───── DATASET EXTRACT

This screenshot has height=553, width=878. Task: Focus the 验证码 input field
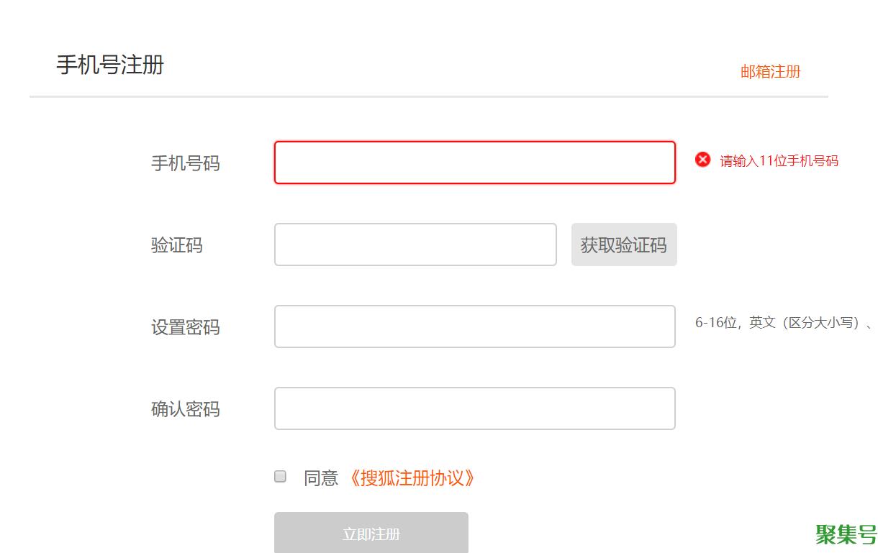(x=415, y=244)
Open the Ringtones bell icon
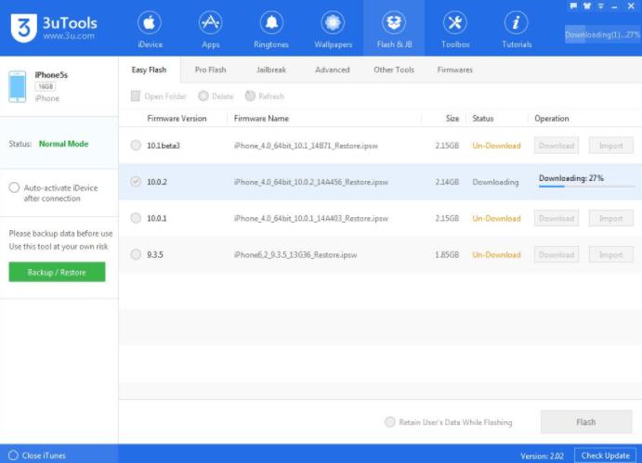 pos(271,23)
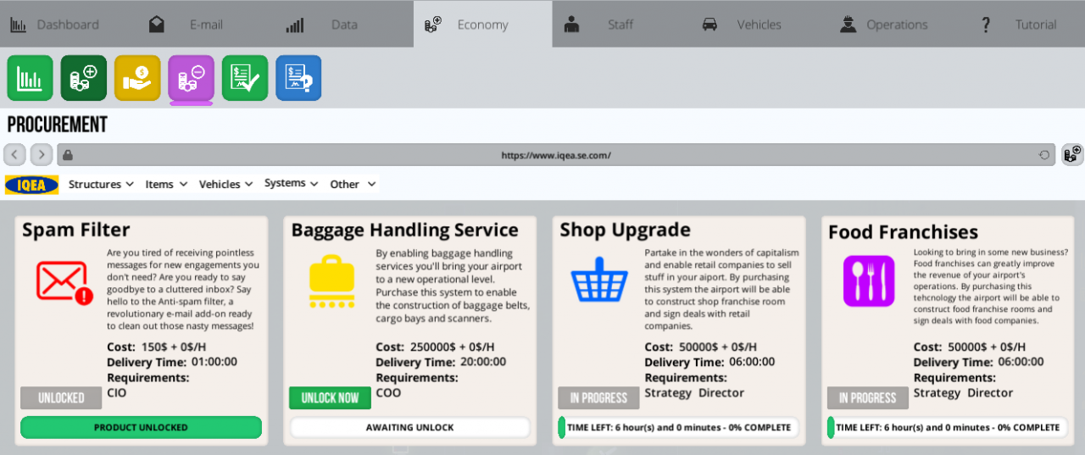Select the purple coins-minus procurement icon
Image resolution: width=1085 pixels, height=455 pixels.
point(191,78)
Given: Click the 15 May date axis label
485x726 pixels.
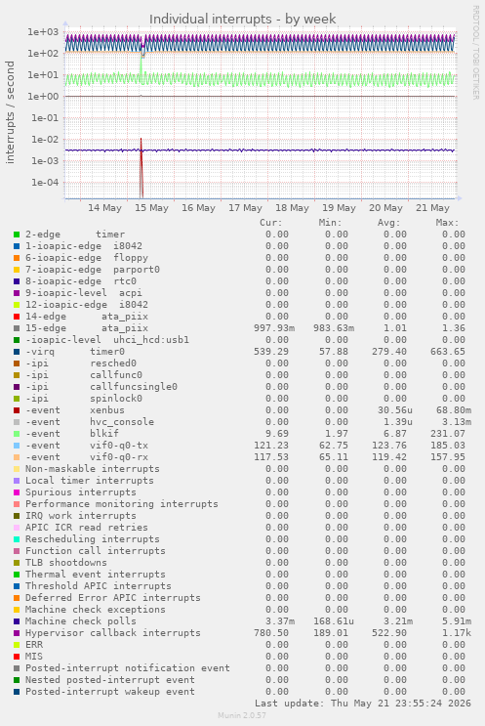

──────────

[WHAT IS REQUIRED]: Without the pictures, reproduce each line from the one containing "Open the Ringtones bell icon" through the last line of the material above, both of those lines included.

[REPLY TO THE TASK]:
Open the Ringtones bell icon
 pos(271,23)
Select the purple coins-minus procurement icon
Image resolution: width=1085 pixels, height=455 pixels.
point(191,78)
Given: Click the 15 May date axis label
485x726 pixels.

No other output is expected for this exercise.